Recent research suggests that a number of neuronal characteristics, traditionally believed to stem from the cell body or soma, may actually originate from processes in the dendrites. This discovery has significant implications for the study of degenerative diseases and for understanding the different states of brain activity during sleep and wakefulness.
The brain is an intricate network comprising billions of neurons. Each neuron’s cell body, or soma, engages in simultaneous communication with thousands of other neurons through its synapses. These synapses act as links, facilitating the exchange of information. Additionally, each neuron receives incoming signals through its dendritic trees, which are highly branched and extend for great lengths, resembling the structure of a complex and vast arboreal network.

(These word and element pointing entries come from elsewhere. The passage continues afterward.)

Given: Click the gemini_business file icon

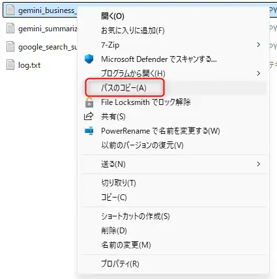Looking at the screenshot, I should 10,10.
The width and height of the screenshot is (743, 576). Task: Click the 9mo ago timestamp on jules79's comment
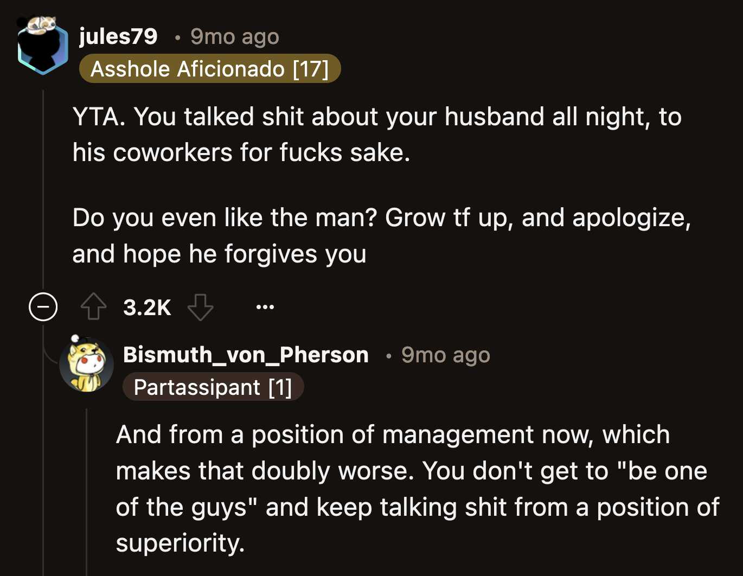click(234, 36)
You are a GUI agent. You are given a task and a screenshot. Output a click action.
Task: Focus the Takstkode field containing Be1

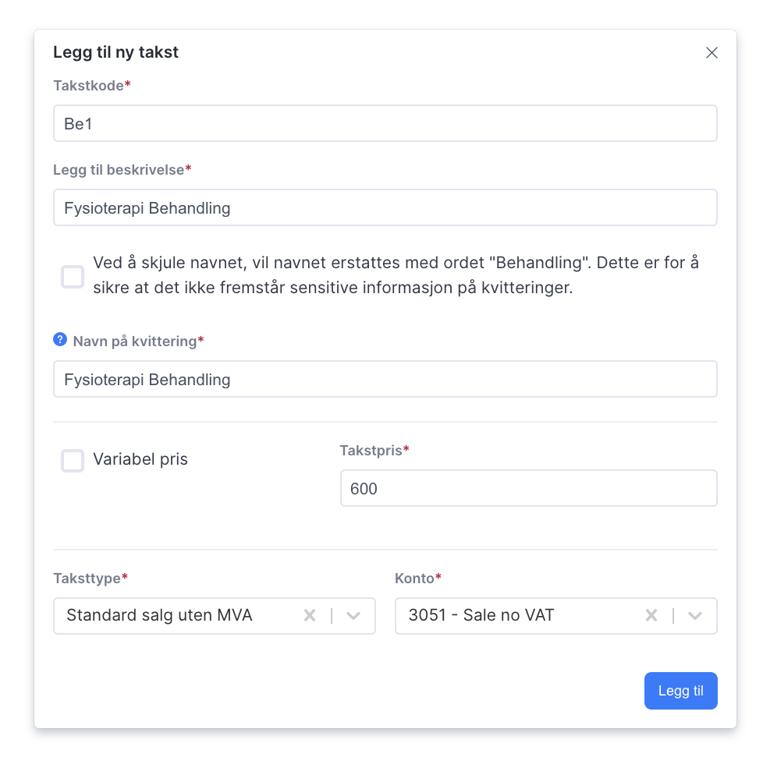coord(385,123)
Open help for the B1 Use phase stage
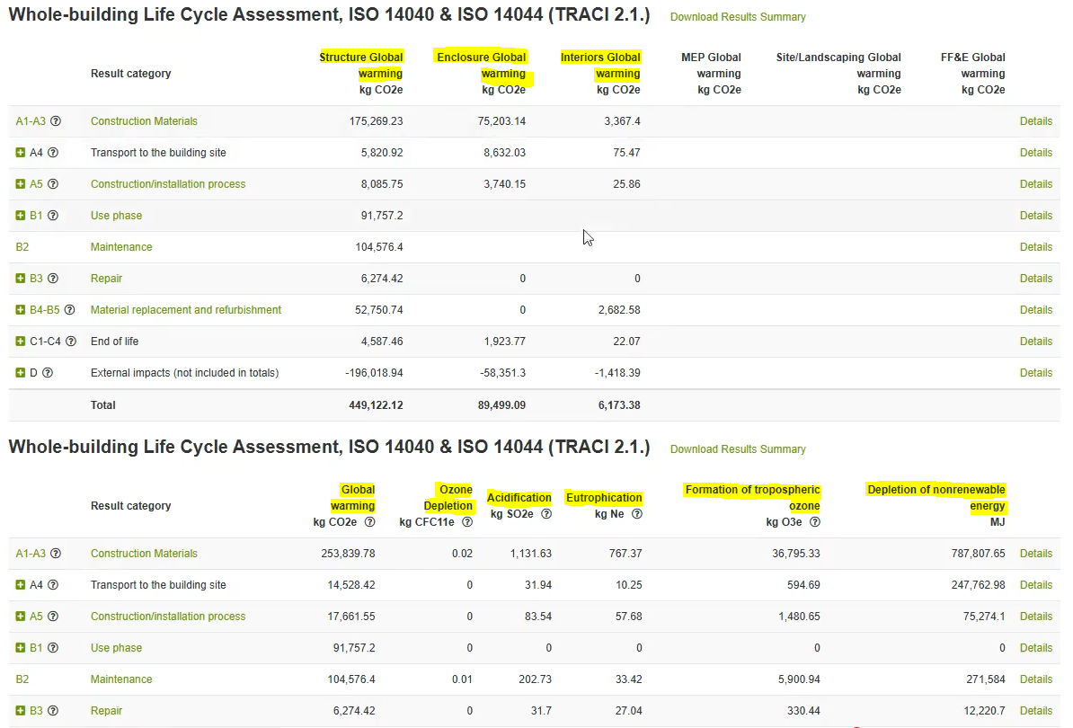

For the last 75 years, a core hypothesis of neuroscience has been that the basic computational element of the brain is the neuronal soma, where the long and ramified dendritic trees are only cables that enable them to collect incoming signals from its thousands of connecting neurons. This long-lasting hypothesis has now been called into question.
New Research Findings
In an article just published in Physica A, researchers from Bar-Ilan University in Israel reveal that many dynamical features that are commonly attributed to the soma may stem from dendritic mechanisms.
“Typically, in-vitro experiments examine neurons using a fixed holding membrane potential, imitating the physiological conditions of intact brains in an awake state,” said Prof. Ido Kanter, of Bar-Ilan’s Department of Physics and Gonda (Goldschmied) Multidisciplinary Brain Research Center, who led the research. “We went against conventional wisdom and performed new types of experiments, violating the physiological conditions of the brain. Results showed that neuronal features are independent of these physiological conditions, a finding which strongly pinpoints dendrites as the segments which control neuronal plasticity features, such as the neuronal firing frequency and the stimulation threshold of the neuron.”
A paradigm shift in brain research: The new neuron and the new type of learning. Credit: Prof. Ido Kanter, Bar-Ilan University
Presented experimental evidence supports previous research by Kanter and his experimental research team — conducted by Dr. Roni Vardi — indicating efficient dendritic tree learning evidence for sub-dendritic adaptation using neuronal cultures, together with other anisotropic properties of neurons, like different spike waveforms, refractory periods and maximal transmission rates.
The new results call for a re-examination of the origin of degenerative diseases, since the origin of many neuronal functionalities are beyond the traditional framework and must be attributed to the dendrites instead of the soma. In addition, results question the origin of awake and sleep states of our brain which are commonly attributed to the level of the somatic membrane potential.
Reference: “Neuronal plasticity features are independent of neuronal holding membrane potential” by Roni Vardi, Yael Tugendhaft and Ido Kanter, 1 November 2023, Physica A: Statistical Mechanics and its Applications.